Requirement>
Once you reach the line with "This screenshot has width=1280, height=772.", copy it and every line after it exactly, up to the end of the data. Omit the pictures.

***** Data to examine

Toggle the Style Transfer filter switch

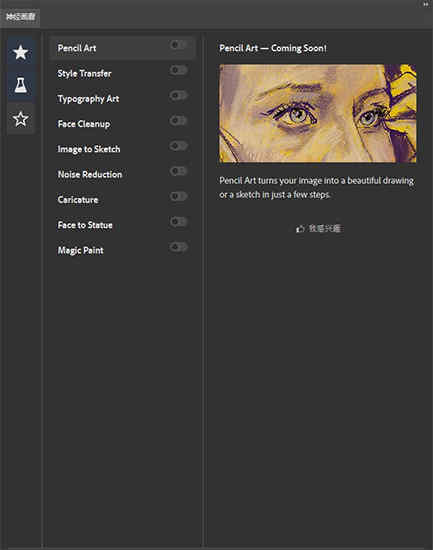(178, 70)
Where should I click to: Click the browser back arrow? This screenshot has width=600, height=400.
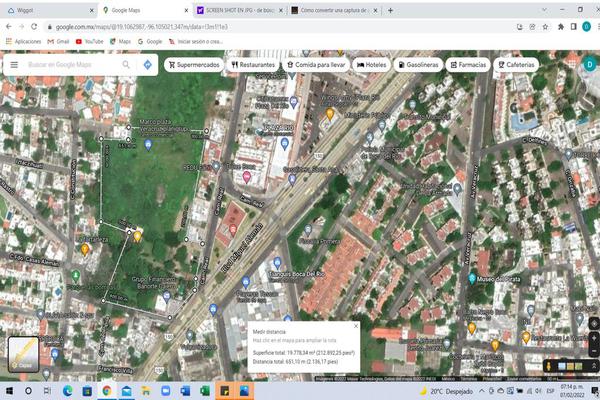click(8, 26)
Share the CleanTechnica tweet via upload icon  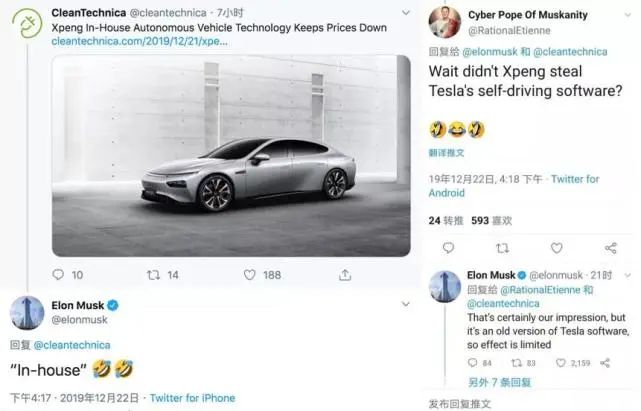tap(344, 275)
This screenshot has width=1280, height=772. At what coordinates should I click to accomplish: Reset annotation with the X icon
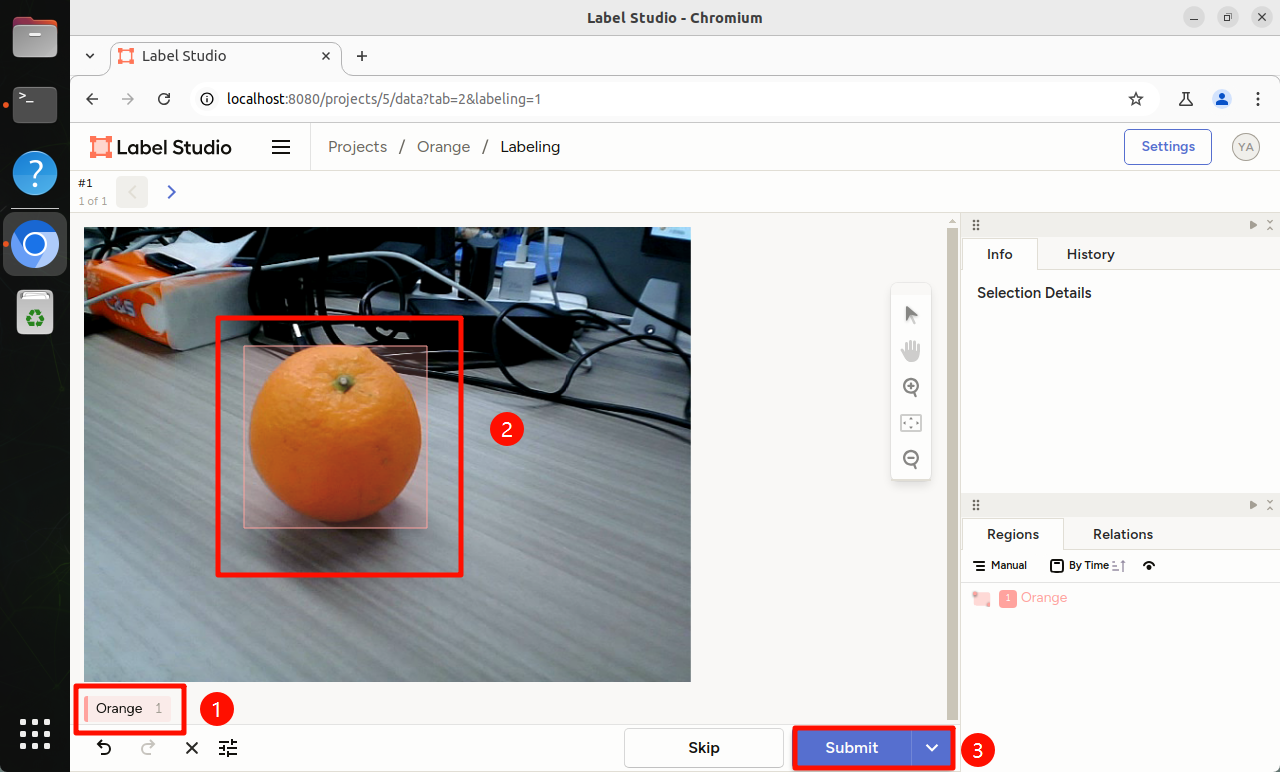[x=192, y=748]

**********

Output for this task>
This screenshot has width=1280, height=772. At what coordinates should I click to accomplish: Reset annotation with the X icon
[x=192, y=748]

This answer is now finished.